● To do
Copy the rows below exactly as they appear, keeping every line unchanged.

● Rows of pointing data
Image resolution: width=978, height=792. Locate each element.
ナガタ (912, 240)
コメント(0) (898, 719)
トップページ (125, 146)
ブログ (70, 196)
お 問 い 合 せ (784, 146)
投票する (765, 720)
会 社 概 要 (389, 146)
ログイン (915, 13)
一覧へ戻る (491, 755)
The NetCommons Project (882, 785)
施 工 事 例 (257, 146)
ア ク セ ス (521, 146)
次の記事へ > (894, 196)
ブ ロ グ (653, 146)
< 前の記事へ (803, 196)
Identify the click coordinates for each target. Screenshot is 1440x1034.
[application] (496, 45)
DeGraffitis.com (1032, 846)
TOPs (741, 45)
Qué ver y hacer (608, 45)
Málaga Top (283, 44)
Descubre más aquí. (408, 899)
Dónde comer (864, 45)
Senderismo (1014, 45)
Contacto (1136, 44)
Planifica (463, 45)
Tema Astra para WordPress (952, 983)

● Written response
Image resolution: width=978, height=792. Locate each element.
ナガタ (912, 240)
コメント(0) (898, 719)
トップページ (125, 146)
ブログ (70, 196)
お 問 い 合 せ (784, 146)
投票する (765, 720)
会 社 概 要 (389, 146)
ログイン (915, 13)
一覧へ戻る (491, 755)
The NetCommons Project (882, 785)
施 工 事 例 (257, 146)
ア ク セ ス (521, 146)
次の記事へ > (894, 196)
ブ ロ グ (653, 146)
< 前の記事へ (803, 196)
Identify the click coordinates for each target. Screenshot is 1440x1034.
[application] (496, 45)
DeGraffitis.com (1032, 846)
TOPs (741, 45)
Qué ver y hacer (608, 45)
Málaga Top (283, 44)
Descubre más aquí. (408, 899)
Dónde comer (864, 45)
Senderismo (1014, 45)
Contacto (1136, 44)
Planifica (463, 45)
Tema Astra para WordPress (952, 983)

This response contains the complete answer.